Given problem – Change every occurrence of "Image resolution" to "Screenshot resolution" in the data below. Reproduce all other text unchanged.

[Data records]
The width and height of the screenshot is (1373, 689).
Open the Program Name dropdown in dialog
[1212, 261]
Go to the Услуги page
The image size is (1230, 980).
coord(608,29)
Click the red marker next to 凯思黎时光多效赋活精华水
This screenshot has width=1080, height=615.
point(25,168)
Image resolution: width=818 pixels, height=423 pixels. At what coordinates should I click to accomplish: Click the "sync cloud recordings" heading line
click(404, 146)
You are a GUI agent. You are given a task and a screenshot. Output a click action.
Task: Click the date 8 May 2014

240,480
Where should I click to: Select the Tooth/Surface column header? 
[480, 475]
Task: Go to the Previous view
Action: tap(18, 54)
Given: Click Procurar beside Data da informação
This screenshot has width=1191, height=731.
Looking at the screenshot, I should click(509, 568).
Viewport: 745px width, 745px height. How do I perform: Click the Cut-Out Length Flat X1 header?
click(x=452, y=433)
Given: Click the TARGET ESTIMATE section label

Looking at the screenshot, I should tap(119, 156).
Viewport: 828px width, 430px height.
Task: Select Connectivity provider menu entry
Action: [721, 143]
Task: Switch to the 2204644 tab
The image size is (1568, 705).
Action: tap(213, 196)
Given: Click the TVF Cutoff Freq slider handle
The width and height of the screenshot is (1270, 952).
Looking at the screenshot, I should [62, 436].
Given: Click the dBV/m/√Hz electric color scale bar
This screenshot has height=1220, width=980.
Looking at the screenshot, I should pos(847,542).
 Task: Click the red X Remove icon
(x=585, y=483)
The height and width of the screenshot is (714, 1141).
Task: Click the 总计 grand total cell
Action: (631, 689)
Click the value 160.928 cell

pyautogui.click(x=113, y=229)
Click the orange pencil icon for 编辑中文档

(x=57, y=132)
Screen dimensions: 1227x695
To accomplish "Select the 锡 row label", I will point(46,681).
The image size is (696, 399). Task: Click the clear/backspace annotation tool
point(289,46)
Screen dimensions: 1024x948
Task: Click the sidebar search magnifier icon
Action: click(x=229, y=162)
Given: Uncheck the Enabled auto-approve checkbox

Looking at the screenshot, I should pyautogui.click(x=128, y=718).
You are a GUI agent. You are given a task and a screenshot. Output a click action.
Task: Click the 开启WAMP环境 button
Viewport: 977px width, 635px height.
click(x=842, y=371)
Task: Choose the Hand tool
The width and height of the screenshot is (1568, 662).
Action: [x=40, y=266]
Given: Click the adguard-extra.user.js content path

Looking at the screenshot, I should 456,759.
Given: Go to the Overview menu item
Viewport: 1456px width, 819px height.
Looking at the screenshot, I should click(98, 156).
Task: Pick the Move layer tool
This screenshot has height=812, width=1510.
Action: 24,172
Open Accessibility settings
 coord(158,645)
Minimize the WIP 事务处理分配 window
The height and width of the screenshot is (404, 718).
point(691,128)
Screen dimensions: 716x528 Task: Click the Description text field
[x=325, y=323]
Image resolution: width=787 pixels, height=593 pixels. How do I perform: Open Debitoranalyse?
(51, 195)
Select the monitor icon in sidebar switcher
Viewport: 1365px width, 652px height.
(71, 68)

Task solution –
The width and height of the screenshot is (1373, 689).
Open the Program Name dropdown in dialog
[1212, 261]
Go to the Услуги page
The image size is (1230, 980).
coord(608,29)
Click the red marker next to 凯思黎时光多效赋活精华水
This screenshot has width=1080, height=615.
point(25,168)
Screenshot resolution: width=818 pixels, height=423 pixels. At what coordinates should I click to accomplish: Click the "sync cloud recordings" heading line
click(404, 146)
You are a GUI agent. You are given a task and a screenshot. Output a click action.
Task: Click the date 8 May 2014

240,480
Where should I click to: Select the Tooth/Surface column header? 
[480, 475]
Task: Go to the Previous view
Action: tap(18, 54)
Given: Click Procurar beside Data da informação
This screenshot has width=1191, height=731.
Looking at the screenshot, I should click(509, 568).
Viewport: 745px width, 745px height. How do I perform: Click the Cut-Out Length Flat X1 header?
click(x=452, y=433)
Given: Click the TARGET ESTIMATE section label

Looking at the screenshot, I should tap(119, 156).
Viewport: 828px width, 430px height.
Task: Select Connectivity provider menu entry
Action: [721, 143]
Task: Switch to the 2204644 tab
The image size is (1568, 705).
Action: tap(213, 196)
Given: Click the TVF Cutoff Freq slider handle
The width and height of the screenshot is (1270, 952).
Looking at the screenshot, I should [62, 436].
Given: Click the dBV/m/√Hz electric color scale bar
This screenshot has height=1220, width=980.
Looking at the screenshot, I should pos(847,542).
 Task: Click the red X Remove icon
(x=585, y=483)
The height and width of the screenshot is (714, 1141).
Task: Click the 总计 grand total cell
Action: (631, 689)
Click the value 160.928 cell

pyautogui.click(x=113, y=229)
Click the orange pencil icon for 编辑中文档

(x=57, y=132)
Screen dimensions: 1227x695
To accomplish "Select the 锡 row label", I will point(46,681).
The image size is (696, 399). Task: Click the clear/backspace annotation tool
point(289,46)
Screen dimensions: 1024x948
Task: Click the sidebar search magnifier icon
Action: click(x=229, y=162)
Given: Uncheck the Enabled auto-approve checkbox

Looking at the screenshot, I should pyautogui.click(x=128, y=718).
You are a GUI agent. You are given a task and a screenshot. Output a click action.
Task: Click the 开启WAMP环境 button
Viewport: 977px width, 635px height.
click(x=842, y=371)
Task: Choose the Hand tool
The width and height of the screenshot is (1568, 662).
Action: [x=40, y=266]
Given: Click the adguard-extra.user.js content path

Looking at the screenshot, I should 456,759.
Given: Go to the Overview menu item
Viewport: 1456px width, 819px height.
Looking at the screenshot, I should click(98, 156).
Task: Pick the Move layer tool
This screenshot has height=812, width=1510.
Action: 24,172
Open Accessibility settings
 coord(158,645)
Minimize the WIP 事务处理分配 window
The height and width of the screenshot is (404, 718).
point(691,128)
Screen dimensions: 716x528 Task: Click the Description text field
[x=325, y=323]
Screenshot resolution: width=787 pixels, height=593 pixels. How do I perform: Open Debitoranalyse?
(51, 195)
Select the monitor icon in sidebar switcher
Viewport: 1365px width, 652px height.
(71, 68)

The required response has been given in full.